**WHAT THE TASK REQUIRES:**
What is the number of lines in the listing below that contain the word "using"? Give only that number.

**SOURCE RECORDS:**
......

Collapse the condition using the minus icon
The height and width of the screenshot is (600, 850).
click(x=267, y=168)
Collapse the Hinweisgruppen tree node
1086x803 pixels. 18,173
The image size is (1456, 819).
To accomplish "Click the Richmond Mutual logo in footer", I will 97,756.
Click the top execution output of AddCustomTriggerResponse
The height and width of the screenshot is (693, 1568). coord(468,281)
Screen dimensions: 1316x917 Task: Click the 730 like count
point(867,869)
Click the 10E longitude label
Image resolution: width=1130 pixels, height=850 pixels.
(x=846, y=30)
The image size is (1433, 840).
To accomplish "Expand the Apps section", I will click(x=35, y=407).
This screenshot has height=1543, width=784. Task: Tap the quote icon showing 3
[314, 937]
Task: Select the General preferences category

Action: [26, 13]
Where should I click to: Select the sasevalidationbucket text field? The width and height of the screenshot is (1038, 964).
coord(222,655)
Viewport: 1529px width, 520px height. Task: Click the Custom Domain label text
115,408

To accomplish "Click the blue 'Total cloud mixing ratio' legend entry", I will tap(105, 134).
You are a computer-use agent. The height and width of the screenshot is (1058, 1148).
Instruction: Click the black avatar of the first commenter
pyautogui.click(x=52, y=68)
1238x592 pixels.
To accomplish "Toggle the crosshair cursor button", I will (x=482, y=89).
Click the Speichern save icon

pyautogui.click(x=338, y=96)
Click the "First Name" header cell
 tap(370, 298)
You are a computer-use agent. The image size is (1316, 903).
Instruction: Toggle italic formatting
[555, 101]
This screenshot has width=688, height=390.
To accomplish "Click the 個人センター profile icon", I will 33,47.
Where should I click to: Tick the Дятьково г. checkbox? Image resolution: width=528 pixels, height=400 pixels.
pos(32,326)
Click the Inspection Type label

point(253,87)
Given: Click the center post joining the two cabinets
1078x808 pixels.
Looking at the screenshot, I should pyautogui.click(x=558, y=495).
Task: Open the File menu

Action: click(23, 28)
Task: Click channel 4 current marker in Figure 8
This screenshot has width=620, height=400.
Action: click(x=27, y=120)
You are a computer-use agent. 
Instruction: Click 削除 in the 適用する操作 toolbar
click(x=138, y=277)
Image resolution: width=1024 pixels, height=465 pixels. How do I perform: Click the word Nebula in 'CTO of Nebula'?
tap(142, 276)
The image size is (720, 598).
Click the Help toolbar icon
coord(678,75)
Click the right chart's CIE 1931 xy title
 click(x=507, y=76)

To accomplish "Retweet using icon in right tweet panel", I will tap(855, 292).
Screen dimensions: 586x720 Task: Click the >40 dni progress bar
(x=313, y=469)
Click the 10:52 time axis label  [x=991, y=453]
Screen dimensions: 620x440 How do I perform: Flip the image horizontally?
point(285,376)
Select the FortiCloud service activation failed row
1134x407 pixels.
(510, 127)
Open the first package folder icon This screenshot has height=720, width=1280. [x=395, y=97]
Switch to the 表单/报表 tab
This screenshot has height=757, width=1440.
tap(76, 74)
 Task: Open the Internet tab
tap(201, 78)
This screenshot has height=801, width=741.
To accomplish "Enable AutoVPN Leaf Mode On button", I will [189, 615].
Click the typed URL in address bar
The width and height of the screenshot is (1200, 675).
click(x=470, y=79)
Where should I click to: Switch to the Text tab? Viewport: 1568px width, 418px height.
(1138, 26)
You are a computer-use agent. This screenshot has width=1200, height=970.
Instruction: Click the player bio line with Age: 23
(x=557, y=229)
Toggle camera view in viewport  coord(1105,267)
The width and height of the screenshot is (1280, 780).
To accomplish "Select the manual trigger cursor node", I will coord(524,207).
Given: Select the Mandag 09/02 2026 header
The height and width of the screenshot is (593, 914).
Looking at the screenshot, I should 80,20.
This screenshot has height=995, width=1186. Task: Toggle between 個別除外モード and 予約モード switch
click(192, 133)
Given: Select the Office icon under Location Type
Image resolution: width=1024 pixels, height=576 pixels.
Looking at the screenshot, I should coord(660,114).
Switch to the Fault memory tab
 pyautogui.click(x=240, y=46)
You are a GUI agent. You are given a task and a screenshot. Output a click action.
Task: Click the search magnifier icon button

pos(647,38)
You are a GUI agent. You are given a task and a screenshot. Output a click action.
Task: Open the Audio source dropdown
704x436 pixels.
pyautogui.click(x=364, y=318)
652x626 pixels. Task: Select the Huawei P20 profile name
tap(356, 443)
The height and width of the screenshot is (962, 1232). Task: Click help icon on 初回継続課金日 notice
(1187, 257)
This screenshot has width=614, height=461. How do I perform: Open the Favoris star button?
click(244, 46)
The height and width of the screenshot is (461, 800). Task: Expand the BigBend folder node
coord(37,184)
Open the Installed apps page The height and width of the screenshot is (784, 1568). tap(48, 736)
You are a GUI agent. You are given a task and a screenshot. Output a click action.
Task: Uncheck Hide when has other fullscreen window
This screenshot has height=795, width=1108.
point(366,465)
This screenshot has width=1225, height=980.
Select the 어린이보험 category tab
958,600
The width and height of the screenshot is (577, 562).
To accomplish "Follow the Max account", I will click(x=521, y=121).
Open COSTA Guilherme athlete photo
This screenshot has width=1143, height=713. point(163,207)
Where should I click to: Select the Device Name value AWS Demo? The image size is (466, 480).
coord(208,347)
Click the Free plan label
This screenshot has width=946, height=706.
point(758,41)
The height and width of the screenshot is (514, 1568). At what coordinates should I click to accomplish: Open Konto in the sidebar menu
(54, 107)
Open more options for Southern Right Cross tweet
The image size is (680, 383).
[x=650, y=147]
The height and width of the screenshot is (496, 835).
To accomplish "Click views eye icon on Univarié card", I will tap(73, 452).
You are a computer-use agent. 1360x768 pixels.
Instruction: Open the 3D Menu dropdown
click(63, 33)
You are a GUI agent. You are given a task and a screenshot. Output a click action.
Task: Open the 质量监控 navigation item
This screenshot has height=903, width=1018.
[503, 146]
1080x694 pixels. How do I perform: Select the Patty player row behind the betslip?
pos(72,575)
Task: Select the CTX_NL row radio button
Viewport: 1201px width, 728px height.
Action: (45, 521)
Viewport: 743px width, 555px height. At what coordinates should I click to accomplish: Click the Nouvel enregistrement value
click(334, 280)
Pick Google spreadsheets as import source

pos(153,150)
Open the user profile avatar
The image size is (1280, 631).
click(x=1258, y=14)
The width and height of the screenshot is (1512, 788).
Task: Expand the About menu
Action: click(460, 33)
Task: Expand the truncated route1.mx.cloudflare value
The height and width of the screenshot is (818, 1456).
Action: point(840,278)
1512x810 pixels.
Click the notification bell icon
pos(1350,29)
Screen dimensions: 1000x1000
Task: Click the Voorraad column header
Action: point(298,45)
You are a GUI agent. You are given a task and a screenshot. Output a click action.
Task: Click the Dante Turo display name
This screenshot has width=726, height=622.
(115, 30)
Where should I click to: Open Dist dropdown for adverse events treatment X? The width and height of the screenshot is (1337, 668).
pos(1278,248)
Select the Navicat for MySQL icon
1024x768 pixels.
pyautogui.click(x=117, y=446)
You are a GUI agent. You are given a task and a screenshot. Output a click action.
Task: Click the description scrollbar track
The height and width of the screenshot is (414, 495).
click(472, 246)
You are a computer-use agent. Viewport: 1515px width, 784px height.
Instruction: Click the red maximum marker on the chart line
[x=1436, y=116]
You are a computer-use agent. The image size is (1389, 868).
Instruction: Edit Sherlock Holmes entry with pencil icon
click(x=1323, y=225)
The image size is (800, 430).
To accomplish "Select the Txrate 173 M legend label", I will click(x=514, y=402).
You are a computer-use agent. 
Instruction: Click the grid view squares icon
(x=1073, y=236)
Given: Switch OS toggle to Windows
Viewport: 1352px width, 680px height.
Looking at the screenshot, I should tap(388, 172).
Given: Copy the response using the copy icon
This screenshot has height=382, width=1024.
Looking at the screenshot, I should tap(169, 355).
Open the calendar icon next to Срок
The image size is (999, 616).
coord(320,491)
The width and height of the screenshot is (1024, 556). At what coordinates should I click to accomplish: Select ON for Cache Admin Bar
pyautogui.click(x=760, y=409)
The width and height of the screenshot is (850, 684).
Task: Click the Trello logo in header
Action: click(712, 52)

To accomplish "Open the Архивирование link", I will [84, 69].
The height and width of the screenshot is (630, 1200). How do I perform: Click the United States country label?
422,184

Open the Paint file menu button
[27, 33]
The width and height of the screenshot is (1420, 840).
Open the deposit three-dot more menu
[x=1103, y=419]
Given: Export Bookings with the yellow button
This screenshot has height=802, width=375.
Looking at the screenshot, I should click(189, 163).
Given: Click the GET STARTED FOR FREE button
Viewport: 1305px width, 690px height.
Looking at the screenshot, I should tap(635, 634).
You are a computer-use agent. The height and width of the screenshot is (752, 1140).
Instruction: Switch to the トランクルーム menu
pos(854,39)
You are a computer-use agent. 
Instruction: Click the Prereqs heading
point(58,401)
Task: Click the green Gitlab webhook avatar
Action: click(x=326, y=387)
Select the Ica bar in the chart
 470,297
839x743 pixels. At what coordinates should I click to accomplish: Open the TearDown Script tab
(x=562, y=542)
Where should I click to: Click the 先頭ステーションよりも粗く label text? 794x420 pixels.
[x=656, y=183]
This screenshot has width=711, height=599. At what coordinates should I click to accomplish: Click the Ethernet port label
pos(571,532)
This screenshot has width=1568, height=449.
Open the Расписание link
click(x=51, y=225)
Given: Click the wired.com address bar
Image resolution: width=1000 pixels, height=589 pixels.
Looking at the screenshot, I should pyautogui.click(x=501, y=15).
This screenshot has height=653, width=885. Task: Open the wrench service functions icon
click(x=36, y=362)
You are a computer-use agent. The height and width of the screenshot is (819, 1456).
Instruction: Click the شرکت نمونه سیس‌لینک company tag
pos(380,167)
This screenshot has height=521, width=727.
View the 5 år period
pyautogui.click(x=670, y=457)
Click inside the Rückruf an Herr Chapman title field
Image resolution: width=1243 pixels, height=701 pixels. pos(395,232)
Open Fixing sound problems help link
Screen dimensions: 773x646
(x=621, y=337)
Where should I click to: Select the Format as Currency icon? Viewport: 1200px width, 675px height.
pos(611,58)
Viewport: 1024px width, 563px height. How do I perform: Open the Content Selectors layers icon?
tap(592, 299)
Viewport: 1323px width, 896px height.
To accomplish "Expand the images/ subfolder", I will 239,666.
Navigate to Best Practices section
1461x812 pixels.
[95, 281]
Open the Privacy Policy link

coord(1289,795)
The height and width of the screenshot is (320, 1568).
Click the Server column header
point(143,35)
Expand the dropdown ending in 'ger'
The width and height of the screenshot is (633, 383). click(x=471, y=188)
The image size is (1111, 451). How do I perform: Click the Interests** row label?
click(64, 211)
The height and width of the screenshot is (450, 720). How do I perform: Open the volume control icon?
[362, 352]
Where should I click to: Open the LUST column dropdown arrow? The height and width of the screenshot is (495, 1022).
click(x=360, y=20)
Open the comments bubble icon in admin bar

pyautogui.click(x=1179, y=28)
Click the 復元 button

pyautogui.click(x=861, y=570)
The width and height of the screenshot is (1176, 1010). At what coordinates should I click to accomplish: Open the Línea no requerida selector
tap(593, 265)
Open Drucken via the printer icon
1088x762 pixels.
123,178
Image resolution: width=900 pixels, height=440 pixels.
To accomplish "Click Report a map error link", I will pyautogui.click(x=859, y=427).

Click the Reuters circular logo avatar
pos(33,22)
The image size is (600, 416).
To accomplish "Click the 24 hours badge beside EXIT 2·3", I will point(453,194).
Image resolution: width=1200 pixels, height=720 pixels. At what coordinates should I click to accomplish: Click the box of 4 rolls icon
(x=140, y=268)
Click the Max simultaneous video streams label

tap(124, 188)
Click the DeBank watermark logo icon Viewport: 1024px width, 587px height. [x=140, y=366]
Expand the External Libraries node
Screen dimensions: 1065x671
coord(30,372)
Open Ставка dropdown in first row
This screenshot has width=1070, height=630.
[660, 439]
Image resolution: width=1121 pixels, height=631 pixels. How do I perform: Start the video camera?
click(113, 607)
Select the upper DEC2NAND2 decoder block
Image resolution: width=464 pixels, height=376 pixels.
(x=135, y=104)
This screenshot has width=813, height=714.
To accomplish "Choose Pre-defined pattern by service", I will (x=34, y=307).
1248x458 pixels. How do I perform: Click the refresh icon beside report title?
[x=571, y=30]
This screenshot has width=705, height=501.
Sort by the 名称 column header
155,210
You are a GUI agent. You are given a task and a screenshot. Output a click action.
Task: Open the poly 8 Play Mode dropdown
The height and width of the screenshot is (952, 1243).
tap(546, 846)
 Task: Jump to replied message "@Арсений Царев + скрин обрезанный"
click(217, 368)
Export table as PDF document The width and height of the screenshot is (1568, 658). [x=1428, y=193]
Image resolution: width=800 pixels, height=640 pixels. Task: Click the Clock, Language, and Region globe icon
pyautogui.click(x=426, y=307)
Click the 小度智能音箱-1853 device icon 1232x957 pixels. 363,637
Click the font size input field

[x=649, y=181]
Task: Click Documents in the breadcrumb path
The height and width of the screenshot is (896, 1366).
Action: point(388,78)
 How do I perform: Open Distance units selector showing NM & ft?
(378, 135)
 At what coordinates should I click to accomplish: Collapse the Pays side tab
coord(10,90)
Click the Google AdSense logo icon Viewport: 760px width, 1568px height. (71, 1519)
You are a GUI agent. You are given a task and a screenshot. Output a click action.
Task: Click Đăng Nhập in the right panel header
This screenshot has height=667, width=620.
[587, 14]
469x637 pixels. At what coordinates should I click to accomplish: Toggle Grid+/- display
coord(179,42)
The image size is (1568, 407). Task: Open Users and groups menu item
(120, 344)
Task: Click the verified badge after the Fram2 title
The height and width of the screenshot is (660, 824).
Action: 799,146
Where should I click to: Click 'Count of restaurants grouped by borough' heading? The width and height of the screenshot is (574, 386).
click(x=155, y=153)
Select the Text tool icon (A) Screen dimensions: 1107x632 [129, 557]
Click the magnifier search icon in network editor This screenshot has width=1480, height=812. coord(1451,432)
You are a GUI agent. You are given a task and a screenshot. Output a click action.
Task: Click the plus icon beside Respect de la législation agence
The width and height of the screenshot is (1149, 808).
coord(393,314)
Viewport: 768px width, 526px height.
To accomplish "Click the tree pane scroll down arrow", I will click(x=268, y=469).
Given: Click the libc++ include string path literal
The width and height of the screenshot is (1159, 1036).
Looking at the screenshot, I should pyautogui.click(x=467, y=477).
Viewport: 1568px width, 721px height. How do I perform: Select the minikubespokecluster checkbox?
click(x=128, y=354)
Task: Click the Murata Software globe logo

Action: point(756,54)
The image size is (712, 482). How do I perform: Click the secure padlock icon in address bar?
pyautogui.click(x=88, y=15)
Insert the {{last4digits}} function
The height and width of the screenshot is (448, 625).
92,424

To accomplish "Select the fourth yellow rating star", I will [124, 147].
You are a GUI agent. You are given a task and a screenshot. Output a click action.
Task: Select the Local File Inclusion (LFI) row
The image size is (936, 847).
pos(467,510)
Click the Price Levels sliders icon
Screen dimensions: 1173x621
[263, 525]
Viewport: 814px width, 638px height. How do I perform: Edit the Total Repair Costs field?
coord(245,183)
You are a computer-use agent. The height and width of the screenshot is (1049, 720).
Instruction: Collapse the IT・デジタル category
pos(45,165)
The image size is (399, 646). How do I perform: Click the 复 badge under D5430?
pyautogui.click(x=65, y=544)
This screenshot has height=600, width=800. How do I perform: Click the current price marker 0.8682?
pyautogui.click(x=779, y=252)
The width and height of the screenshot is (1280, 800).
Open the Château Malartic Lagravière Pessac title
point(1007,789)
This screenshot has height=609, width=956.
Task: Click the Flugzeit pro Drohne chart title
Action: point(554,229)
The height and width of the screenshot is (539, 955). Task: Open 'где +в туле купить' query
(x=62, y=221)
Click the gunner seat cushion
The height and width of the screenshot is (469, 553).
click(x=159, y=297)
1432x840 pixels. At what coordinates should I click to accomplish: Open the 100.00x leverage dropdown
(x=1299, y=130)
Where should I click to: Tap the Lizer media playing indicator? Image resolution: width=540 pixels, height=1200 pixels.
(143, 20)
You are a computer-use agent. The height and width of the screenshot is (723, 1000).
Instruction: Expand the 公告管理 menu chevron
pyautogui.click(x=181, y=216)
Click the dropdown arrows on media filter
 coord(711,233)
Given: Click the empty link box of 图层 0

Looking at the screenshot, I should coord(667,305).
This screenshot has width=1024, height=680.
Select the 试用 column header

......

**EXPECTED OUTPUT:**
3